Так что это гонка, которая меня просто раздражает, и я думаю о том, чтобы пропустить пару страниц и сконцентрироваться на конкретных местах. Но все равно все получается.
Один из моих уникальных навыков – это скорочтение. Я, вообще, могу просмотреть целиком книгу. Я развил это в магистратуре, думаю, из-за того, что все время прокрастинировал и ничего не успевал. И поэтому я теперь могу читать действительно быстро. Но я думаю, что нервозность этого окончательно меня доканает. То есть, это было интересно, но я рад, что окончательно не покончил с этим на той встрече.
Охрана за спиной. Помню, как я работал над фильмом «На крючке» со Стивеном Спилбергом и его компанией. У него все очень засекречено. Конечно, когда они посылают мне фильм, так же как Marvel и все остальные, на каждом кадре прямо посреди картинки проставлено мое имя. Просто на тот случай, если что-то утечет, и тогда они смогут сказать: «Эй, Брайан Тайлер».

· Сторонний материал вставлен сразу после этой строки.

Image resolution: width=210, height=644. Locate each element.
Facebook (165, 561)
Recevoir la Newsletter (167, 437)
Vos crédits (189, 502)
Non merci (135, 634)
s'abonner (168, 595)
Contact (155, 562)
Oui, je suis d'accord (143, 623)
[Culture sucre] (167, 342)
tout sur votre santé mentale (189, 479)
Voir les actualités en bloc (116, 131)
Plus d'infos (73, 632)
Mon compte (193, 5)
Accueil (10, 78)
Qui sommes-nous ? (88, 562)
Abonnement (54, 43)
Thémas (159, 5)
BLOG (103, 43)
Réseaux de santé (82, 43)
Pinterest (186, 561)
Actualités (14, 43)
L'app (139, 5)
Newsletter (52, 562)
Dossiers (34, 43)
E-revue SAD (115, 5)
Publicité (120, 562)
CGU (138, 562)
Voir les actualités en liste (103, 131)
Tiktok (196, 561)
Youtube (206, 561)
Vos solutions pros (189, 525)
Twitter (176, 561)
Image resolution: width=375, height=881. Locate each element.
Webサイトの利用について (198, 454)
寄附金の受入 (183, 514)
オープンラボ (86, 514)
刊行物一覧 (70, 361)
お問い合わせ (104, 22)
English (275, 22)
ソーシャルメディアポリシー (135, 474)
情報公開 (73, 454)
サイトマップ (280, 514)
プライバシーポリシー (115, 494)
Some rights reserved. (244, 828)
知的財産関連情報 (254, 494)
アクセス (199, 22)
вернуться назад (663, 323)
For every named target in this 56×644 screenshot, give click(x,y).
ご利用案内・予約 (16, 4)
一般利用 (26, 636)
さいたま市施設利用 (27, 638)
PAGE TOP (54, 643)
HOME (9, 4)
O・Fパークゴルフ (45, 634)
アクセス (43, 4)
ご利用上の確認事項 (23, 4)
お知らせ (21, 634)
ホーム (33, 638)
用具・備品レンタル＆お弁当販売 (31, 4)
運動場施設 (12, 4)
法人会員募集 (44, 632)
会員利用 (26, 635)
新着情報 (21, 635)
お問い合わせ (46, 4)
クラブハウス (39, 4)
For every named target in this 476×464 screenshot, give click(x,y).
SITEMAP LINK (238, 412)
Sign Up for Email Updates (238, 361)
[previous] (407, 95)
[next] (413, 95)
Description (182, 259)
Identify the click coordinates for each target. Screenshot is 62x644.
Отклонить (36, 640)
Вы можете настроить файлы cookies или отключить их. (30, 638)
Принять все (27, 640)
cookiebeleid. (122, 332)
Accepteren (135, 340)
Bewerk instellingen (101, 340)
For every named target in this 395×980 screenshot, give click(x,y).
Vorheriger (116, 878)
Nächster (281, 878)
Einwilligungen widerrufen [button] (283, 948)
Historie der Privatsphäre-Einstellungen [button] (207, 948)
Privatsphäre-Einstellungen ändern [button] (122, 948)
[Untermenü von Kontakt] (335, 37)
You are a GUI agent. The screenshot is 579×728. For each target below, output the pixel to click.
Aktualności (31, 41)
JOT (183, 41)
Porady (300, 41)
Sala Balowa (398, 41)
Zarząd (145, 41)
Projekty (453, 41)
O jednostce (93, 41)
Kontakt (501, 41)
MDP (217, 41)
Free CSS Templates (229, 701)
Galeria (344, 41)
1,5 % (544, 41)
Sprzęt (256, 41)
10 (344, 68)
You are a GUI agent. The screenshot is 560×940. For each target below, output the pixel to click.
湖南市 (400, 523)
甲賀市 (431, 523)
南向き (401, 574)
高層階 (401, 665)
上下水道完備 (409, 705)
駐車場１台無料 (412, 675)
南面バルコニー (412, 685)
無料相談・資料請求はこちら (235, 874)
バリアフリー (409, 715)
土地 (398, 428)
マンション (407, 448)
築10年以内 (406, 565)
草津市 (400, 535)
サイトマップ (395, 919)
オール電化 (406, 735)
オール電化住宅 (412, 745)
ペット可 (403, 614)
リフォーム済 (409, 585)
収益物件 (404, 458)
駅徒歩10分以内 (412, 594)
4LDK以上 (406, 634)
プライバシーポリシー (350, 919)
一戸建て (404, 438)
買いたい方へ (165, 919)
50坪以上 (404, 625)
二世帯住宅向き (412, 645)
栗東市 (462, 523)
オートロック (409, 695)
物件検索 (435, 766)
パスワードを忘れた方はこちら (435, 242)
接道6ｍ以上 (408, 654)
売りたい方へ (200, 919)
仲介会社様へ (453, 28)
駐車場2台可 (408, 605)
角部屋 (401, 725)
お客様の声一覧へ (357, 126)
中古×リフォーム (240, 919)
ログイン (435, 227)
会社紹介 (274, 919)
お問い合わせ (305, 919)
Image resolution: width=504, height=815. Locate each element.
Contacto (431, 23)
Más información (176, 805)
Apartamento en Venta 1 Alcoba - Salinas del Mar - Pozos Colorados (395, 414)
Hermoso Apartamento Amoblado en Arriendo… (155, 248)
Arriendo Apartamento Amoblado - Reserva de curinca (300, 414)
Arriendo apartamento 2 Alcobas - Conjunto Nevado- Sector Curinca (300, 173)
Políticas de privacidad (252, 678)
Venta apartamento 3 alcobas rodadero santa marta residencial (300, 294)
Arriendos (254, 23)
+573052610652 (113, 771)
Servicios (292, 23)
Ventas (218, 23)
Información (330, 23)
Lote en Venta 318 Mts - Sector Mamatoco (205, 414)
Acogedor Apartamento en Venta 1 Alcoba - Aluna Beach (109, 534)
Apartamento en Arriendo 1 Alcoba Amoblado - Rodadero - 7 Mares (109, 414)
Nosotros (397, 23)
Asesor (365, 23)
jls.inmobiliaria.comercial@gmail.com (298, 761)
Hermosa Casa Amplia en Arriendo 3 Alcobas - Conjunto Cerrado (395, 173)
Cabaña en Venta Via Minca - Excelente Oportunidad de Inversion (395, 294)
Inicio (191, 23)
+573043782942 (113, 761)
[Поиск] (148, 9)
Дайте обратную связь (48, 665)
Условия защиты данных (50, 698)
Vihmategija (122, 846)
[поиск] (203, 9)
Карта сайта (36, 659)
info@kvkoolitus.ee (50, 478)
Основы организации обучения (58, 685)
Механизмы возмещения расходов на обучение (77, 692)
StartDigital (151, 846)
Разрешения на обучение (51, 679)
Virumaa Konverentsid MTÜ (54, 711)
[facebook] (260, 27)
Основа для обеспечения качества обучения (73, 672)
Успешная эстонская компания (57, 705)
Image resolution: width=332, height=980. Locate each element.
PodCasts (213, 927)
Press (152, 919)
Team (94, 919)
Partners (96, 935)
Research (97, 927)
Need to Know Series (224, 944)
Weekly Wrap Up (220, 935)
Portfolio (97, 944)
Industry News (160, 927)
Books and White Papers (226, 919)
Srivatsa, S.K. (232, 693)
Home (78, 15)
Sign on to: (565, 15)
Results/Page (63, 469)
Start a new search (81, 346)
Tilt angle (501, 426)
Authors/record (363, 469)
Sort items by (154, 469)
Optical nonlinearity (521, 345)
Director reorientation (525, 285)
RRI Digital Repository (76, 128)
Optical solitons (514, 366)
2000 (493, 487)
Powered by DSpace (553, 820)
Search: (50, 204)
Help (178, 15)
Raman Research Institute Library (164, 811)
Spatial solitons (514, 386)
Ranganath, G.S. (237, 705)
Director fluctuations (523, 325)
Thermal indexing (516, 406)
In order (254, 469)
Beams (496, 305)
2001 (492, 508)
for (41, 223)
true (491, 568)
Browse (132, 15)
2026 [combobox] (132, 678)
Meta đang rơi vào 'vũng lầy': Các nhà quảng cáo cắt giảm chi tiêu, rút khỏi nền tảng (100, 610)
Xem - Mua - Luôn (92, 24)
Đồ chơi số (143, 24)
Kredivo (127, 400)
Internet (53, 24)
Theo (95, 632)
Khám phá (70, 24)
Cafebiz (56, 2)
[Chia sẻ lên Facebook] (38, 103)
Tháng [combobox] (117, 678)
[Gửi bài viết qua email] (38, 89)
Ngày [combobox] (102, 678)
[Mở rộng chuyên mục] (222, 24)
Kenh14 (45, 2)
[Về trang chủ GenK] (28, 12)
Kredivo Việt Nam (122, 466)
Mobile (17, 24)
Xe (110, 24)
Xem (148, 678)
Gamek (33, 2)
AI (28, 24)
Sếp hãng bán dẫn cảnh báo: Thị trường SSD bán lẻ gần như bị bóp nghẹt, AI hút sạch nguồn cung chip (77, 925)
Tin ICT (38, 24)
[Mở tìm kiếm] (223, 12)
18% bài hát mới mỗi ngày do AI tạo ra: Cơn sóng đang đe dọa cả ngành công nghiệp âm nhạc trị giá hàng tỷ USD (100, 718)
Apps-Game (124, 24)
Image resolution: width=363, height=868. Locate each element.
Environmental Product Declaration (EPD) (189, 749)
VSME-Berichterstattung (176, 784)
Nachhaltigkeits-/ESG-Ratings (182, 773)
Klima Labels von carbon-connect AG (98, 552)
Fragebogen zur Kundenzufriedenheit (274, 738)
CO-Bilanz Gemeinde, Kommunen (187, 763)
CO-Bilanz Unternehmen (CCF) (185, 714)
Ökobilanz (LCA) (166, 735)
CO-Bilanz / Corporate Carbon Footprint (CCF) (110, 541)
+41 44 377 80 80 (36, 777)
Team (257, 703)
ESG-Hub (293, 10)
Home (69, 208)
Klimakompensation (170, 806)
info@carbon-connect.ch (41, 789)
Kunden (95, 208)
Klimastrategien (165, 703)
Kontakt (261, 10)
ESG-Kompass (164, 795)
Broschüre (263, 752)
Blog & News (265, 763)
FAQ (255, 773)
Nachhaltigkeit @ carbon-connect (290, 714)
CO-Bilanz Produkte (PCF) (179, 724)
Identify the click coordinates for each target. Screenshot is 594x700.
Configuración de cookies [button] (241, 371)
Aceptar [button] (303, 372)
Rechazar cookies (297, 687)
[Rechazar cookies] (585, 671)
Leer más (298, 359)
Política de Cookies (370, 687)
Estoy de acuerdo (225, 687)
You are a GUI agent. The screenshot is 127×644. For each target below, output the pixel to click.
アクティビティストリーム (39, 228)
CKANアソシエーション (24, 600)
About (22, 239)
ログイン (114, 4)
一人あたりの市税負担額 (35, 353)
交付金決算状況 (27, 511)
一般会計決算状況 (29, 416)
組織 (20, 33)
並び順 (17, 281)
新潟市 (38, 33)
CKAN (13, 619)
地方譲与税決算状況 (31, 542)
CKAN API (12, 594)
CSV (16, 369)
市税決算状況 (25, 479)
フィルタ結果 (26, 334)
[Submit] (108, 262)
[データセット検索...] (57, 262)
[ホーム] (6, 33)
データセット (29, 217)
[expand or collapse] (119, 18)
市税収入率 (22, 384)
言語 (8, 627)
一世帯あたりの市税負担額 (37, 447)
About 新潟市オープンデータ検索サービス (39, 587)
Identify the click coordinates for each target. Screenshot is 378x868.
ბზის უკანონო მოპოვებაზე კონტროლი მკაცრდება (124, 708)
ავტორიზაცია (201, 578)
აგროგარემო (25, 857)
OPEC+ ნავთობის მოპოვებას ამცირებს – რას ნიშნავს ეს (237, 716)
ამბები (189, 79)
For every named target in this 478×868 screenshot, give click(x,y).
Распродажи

И по всему сценарию тоже мое имя. Уровень безопасности очень повысился с тех пор, как фильмы начали утекать.
Я работал над фильмом «Неудержимые 3», который был слит прямо перед релизом, и это очень сильно ударило по кассам. Так что теперь мы кладем жесткие диски в сейф, который открывается по отпечатку пальца. Мы делаем это ночью, или когда не работаем с ними. Такие вещи, о которых еще нельзя было подумать несколько лет назад. Камеры, приборы ночного видения, идентификация, отпечатки пальцев на студии и все такое. И все, чтобы убедиться, что фильм пройдет в кинотеатрах до того, как станет доступен в Интернете.
На каждом экземпляре фильма, который был слит, стоит что-то вроде невидимого водяного знака, и очень легко отследить, как он попал в Интернет, и они хорошо научились это делать. Я думаю, они могут дойти до крайности в этом вопросе.
И это был не я. Поэтому я до сих пор жив. (Смеется).